Blogs are the newest trend sweeping the internet, but have you ever wondered how blogs originated? In what must indisputably seem as the dark ages before blogs, people searching the companionship of online communities were forced to rely mainly on mailing lists and bulletin boards for communication. By the 1990s, forums had made their appearance and approved users to take part in exchange using 'threads', which were essentially areas of common interest.

Others looking like-minded individuals would set up an online log to share their beliefs and it is from this that the earliest blogs developed. In fact, these groundbreaking blogs were classified 'online diaries' and made their presence around 1994. However, it was three years before the term 'blog' was coined and the recognition for that goes to Jorn Barger. At present, there are many separate types of blogs. The most long-standing of these is still the online journal.

The original blogs were just any more component of already recognized websites. These blogs were more well-matched to technologically progressive users and so weren't widely accepted by the public. The advent of uncomplicated making and upkeep tools brought blogs to the the people, as it were. Now, blogs are easy to make, use and uphold. There are even specific services committed to hosting blogs. Alternatively blogs can be added to existing web hosting services using any of the plentiful blogging software obtainable.

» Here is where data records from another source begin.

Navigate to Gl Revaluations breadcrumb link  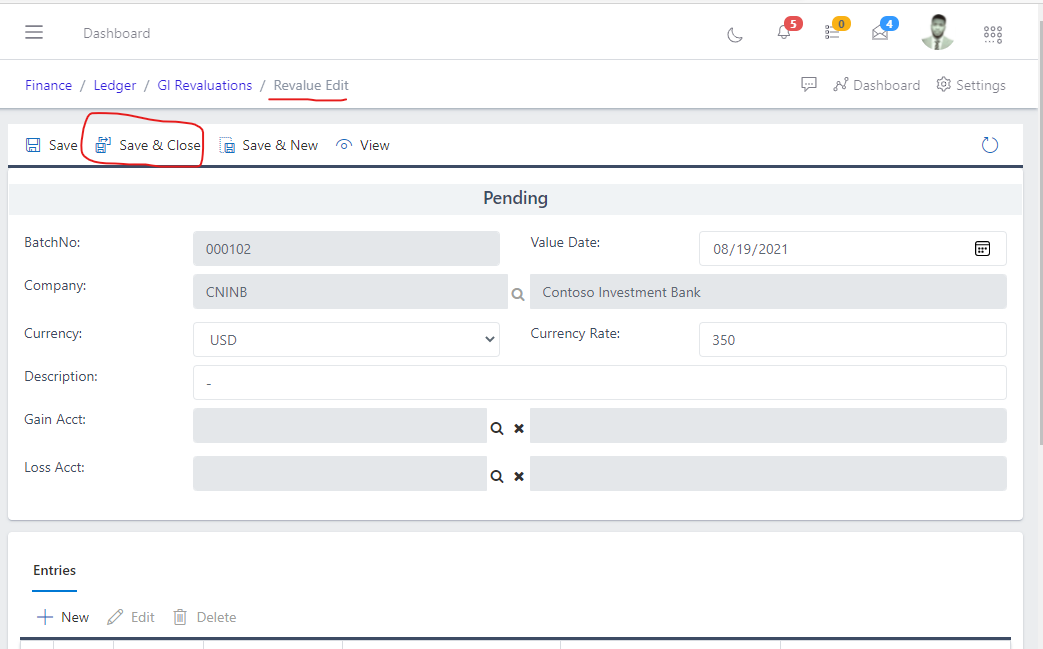(x=204, y=85)
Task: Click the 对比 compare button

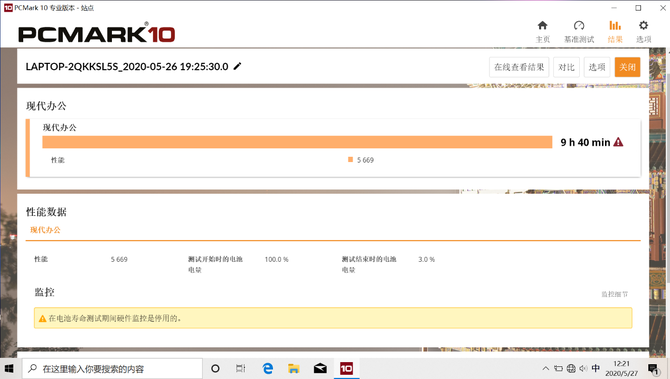Action: tap(567, 67)
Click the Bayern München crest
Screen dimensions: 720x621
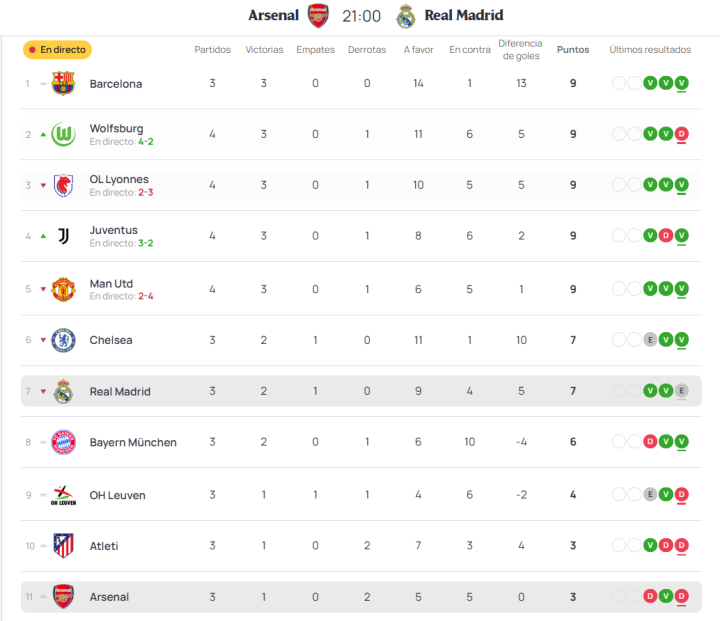[x=63, y=442]
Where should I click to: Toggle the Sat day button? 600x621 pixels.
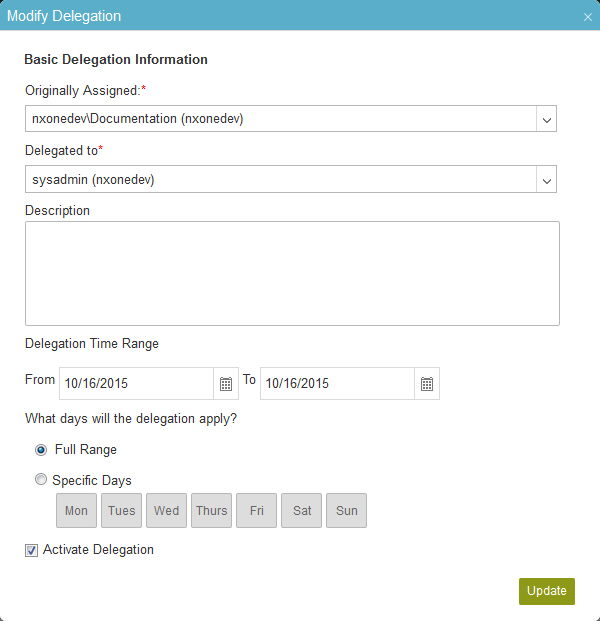click(301, 511)
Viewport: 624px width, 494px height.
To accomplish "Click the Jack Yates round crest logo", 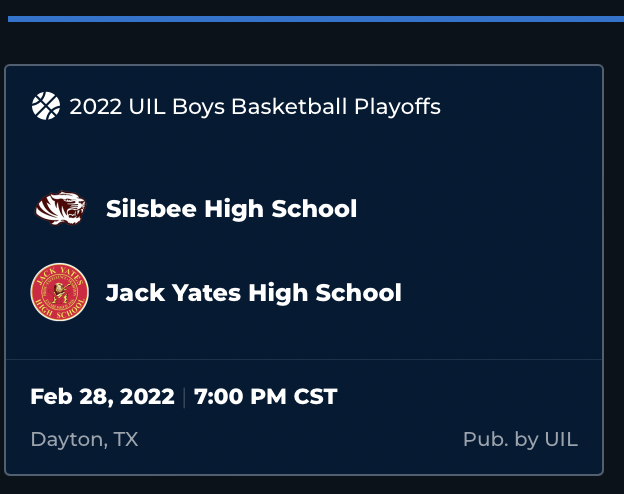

Some of the first hosted tools for blogs contain LiveJournal, which exposed its doors in 1999, and Open Diary, which carved a niche for itself at the time by actuality the initial service]to permit readers to post comments on users' blogs. One of the biggest names in blogging is Blogger.com, which was becoming so familiar that it was bought over by Google in 2003.

Since this time, blogs have garnered increasing notice by conventional media and companies. Blogs have engaged an active role in flouting and spinning news, and are even being used by governmental candidates as a means of scrutinizing public opinion and law execution groups as a way of outreach.

Blogs have benefit from an matchless reputation as proven by Xanga, which hosted a mere 100 blogs in 1997, only to have this number explode to 50 000 000 by December 2005. This may be due, in part, to the unbelievable versatility of blogs. They can be for practically any goal and while characteristic blogs involve principally of text, they can include photos and even videos.